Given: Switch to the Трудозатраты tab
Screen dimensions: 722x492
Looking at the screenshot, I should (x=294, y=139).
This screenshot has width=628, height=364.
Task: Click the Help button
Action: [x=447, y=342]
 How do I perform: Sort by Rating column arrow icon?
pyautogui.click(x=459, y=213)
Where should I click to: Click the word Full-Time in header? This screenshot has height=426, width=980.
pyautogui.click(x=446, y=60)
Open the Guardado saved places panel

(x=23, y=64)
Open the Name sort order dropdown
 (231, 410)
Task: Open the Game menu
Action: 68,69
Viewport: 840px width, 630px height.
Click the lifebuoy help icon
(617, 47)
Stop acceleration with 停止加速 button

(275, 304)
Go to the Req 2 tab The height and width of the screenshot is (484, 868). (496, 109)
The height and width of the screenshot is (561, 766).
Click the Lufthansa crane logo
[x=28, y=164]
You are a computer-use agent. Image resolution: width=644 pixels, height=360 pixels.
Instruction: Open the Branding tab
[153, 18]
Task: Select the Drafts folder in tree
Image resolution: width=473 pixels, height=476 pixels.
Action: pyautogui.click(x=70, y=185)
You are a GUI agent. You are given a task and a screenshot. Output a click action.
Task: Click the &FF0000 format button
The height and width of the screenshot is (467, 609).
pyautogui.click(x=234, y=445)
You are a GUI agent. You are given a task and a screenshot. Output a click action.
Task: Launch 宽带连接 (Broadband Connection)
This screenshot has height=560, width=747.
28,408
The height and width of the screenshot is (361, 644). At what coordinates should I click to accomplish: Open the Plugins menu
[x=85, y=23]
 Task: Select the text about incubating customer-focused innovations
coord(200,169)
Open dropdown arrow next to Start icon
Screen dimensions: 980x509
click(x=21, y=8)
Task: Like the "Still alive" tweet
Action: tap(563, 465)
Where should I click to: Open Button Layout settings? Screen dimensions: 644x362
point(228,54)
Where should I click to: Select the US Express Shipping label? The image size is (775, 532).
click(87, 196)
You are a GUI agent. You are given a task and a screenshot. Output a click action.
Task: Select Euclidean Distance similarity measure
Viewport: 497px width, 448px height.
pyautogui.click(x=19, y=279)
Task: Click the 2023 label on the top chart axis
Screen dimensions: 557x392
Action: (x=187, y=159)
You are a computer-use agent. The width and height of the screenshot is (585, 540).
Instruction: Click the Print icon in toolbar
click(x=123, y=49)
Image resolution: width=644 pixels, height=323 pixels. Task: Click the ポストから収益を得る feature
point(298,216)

_WORK ITEM:_ For each line above that holds the string "computer", provide a copy of that line.

_FINAL ANSWER:_
You are a computer-use agent. Image resolution: width=644 pixels, height=360 pixels.
You are a computer-use agent. The width and height of the screenshot is (585, 540).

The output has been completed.